Mardi, vers 20h15, alors que je faisais défiler mon fil d’actualité Facebook, j’ai découvert une image que nous finirons tous par voir d’ici la fin de la soirée : la cathédrale de Notre-Dame de Paris en proie aux flammes. Je ne sais pas exactement ce que j’ai ressenti. J’étais surprise, triste et je ne réalisais pas vraiment ce qui se déroulait. Toute la soirée, j’ai suivi en direct le live du Monde. Je ne sais pas ce qui m’a conduit à faire cela, j’imagine qu’une part de moi se rendait compte que je vivais un moment important.
Cependant, au fur et à mesure qu’apparaissent des publications sur l’incendie, certaines informations prenaient un goût amer. Si j’écris aujourd’hui, ce n’est pas tant pour partager mon désarroi à la vue de cette partie d’histoire qui partait en fumée, mais plutôt parce que les paroles et actions suite à cet évènement ont réduit l’espoir que j’avais placé en l’humain à un sort similaire.
Ce soir-là, le Président Emmanuel Macron était supposé faire une allocution concernant les mesures liées au grand débat et à la crise des Gilets Jaunes. Suite à l’annonce de l’incendie, il se rend à Notre-Dame de Paris et reporte le discours à mercredi. Je ne rentrerai bien sûr pas dans les théories complotistes, qui voient ici une façon de détourner l’attention et trouvent donc sa décision pertinente. Suite à son discours de mardi soir, mon sentiment est plus partagé. Depuis des mois une partie des français descend dans la rue chaque samedi en revendiquant des réformes ; maintenant qu’elles sont décidées, pourquoi ne pas les révéler ? Bien qu’il explique qu’ “il faut respecter un temps de recueillement et avoir la responsabilité qui s’impose dans ce moment de grande émotion nationale”, l’impression qu’il nous donne et celle de fuir ses propres responsabilités et notamment celles qu’il a envers le peuple français, dont une partie s’impatiente.

.....

Consignes:
1. Traduisez en anglais cette phrase du texte sur l'incendie de Notre-Dame : « Toute la soirée, j’ai suivi en direct le live du Monde. »
2. Résumez en deux phrases le texte sur l'incendie de Notre-Dame.
3. Écrivez la suite du texte sur l'incendie de Notre-Dame, à partir de sa dernière phrase.
Le matériel n'a aucun lien avec le texte sur l'incendie de Notre-Dame.

Extrait source:
.....

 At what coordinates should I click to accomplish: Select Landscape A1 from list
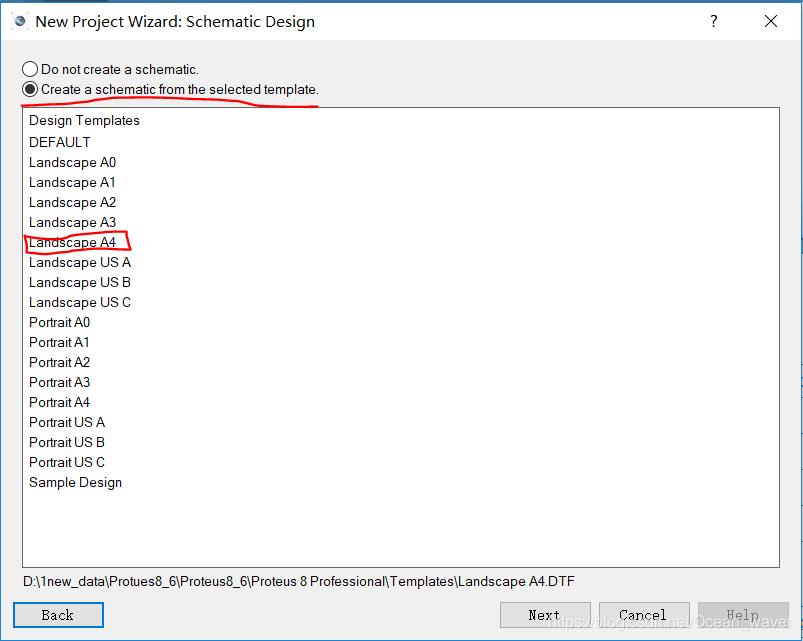[x=72, y=182]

.....

Réponses rédigées:
1. All evening long, I followed Le Monde's live coverage.

2. Un mardi soir, la personne qui écrit découvre sur Facebook que Notre-Dame de Paris est en flammes, ressent de la surprise et de la tristesse, et suit toute la soirée le direct du Monde. Elle écrit surtout parce que les paroles et les actions qui ont suivi ont fait fondre son espoir en l'humain, notamment le report par Emmanuel Macron de son discours sur le grand débat et les Gilets jaunes, qui donne l'impression qu'il fuit ses responsabilités envers les Français.

3.
Cette phrase s’aligne avec une posture prévalente adoptée dans la couverture médiatique de l’incendie, qui m’a posé problème. Partout dans la presse nationale et internationale, l’événement est couvert de la même façon qu’ont pu l’être les attentats du 13 novembre et bien plus qu’ont pu l’être ceux de Charlie Hebdo, ou n’importe quel attentat dans un pays non-occidental. On parle de deuil, de drame, comme si la perte d’un bâtiment historique était similaire à celle de centaines de vies humaines. C’est un monument historique, certes un symbole religieux et national, mais c’est avant tout un bâtiment : il sera reconstruit, et en parler comme d’une vie humaine à quelque chose d’exagéré, d’indécent.
À 1h du matin, la famille Pinault débloque 100 millions d’euros pour la reconstruction de la cathédrale. De nombreuses familles françaises et internationales suivent cette initiative, tous ces dons réunis montent à 750 millions d’euros. Je ne sais pas si c’est une façon de faire leur publicité et de montrer leur générosité ; un geste stratégique étant donné que ces dons sont déductibles des impôts ; une sorte d’obligation car les autres l’ont fait, ou encore un geste désintéressé, guidé par l’amour porté à l’édifice.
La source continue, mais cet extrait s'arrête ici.